In 1910, when declining health forced Krásnohorská to retire, Flajšhansová became the chair of the Czech Women's Industrial Association. Within two years, she also became the editor of Ženské listy. Besides publishing original articles in the journal, Flajšhansová translated works from other authors working in the women's movement internationally. The focus of the magazine was to publish literary works from women authors and provide practical educational advice on running a household, medicine and hygiene, training and employment. As World War I was approaching, the magazine increasingly focused on politics. Flajšhansová, as a pacifist, advocated for peaceful solutions. As the war continued, the magazine did not face censorship like other feminist publications, as it espoused largely conservative views. It increasingly became a survival manual on how to get through the war.

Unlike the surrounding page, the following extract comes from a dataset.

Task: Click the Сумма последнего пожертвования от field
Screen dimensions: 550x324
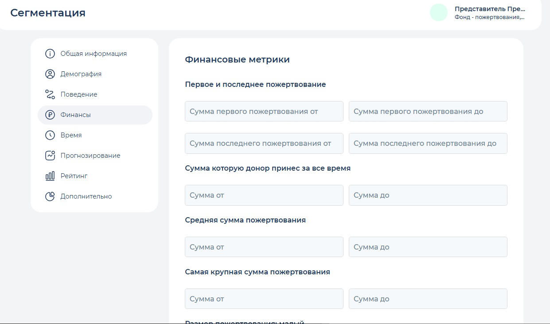Action: pyautogui.click(x=264, y=143)
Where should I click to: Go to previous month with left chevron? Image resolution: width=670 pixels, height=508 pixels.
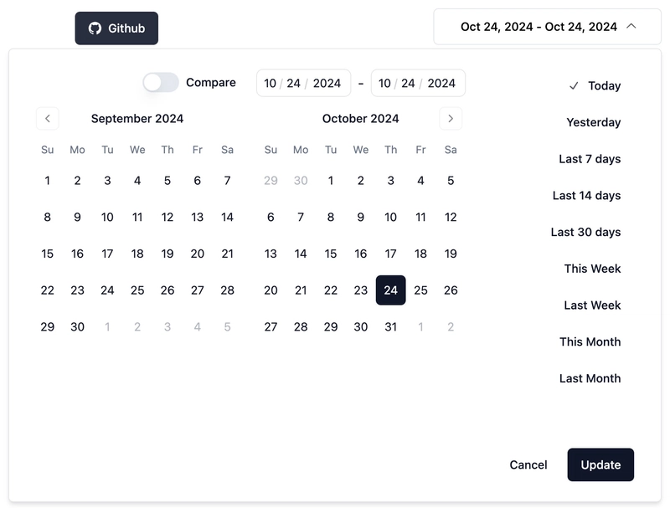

Despite the financial struggles that continued to plague the organisation and the magazine, Flajšhansová refused to allow it to become affiliated with any specific political party. In 1921, she tried to resign from the editorship and pass the job over to Maryša Šárecká and Pavla Moudrá, but the change was unsuccessful. From 1923, she was able to have František Sekanina take on most of the editorial duties. She finally stepped away from editing the journal in 1926, when it ceased publication, because of a lack of funding. That year, Krásnohorská died and Flajšhansová began pressing for a monument to be installed in Charles Square in her honour.

==Death and legacy==
Flajšhansová died suddenly on 30 May 1931, the day before the monument to Krásnohorská was to be unveiled. Both women were honoured during the dedication ceremony, which took place on 31 May. She was remembered for her dedication to issues which impacted women and girls and her work to preserve the memory of Krásnohorská.